ACTIVITY: As the answer, set down the lines below from the one containing "852x499 pixels. At" through the one containing "Task: Click the shield", exactly and inclusively, and no others.

PROVIDED RECORDS:
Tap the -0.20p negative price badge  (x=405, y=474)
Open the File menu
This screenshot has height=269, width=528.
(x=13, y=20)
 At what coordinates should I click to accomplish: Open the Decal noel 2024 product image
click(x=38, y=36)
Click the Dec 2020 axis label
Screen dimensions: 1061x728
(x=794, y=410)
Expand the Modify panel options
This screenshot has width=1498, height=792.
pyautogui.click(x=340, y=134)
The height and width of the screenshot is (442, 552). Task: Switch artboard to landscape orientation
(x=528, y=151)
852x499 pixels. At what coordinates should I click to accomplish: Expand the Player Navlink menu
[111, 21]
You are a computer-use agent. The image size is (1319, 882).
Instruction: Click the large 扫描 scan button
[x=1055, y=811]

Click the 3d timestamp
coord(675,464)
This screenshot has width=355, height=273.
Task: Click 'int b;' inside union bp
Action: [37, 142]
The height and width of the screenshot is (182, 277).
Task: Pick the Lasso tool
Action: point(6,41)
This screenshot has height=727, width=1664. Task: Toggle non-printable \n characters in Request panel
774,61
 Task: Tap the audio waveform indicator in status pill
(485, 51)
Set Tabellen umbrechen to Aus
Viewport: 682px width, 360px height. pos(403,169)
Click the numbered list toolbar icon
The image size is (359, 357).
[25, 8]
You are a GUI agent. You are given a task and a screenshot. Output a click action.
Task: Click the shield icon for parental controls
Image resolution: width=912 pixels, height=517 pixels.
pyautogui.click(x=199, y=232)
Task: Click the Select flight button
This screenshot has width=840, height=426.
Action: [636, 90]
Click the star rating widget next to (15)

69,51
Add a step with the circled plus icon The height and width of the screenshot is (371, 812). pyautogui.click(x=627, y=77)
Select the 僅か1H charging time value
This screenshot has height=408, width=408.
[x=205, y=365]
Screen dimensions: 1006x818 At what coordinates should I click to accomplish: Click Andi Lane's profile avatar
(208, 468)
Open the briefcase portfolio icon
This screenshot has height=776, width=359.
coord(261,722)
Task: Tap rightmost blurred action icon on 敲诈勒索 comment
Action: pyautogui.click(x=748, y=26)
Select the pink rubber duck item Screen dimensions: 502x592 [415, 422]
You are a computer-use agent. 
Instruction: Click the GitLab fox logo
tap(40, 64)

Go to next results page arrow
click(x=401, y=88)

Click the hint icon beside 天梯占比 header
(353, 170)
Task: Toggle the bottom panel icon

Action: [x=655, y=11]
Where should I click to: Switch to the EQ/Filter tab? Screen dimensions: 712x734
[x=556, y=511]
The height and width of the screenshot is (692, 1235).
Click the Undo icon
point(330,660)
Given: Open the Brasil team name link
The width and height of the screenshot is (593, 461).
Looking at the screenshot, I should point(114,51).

ANSWER SECTION:
852x499 pixels. At what coordinates should I click to accomplish: Expand the Player Navlink menu
[111, 21]
You are a computer-use agent. The image size is (1319, 882).
Instruction: Click the large 扫描 scan button
[x=1055, y=811]

Click the 3d timestamp
coord(675,464)
This screenshot has width=355, height=273.
Task: Click 'int b;' inside union bp
Action: [37, 142]
The height and width of the screenshot is (182, 277).
Task: Pick the Lasso tool
Action: point(6,41)
This screenshot has height=727, width=1664. Task: Toggle non-printable \n characters in Request panel
774,61
 Task: Tap the audio waveform indicator in status pill
(485, 51)
Set Tabellen umbrechen to Aus
Viewport: 682px width, 360px height. pos(403,169)
Click the numbered list toolbar icon
The image size is (359, 357).
[25, 8]
You are a GUI agent. You are given a task and a screenshot. Output a click action.
Task: Click the shield icon for parental controls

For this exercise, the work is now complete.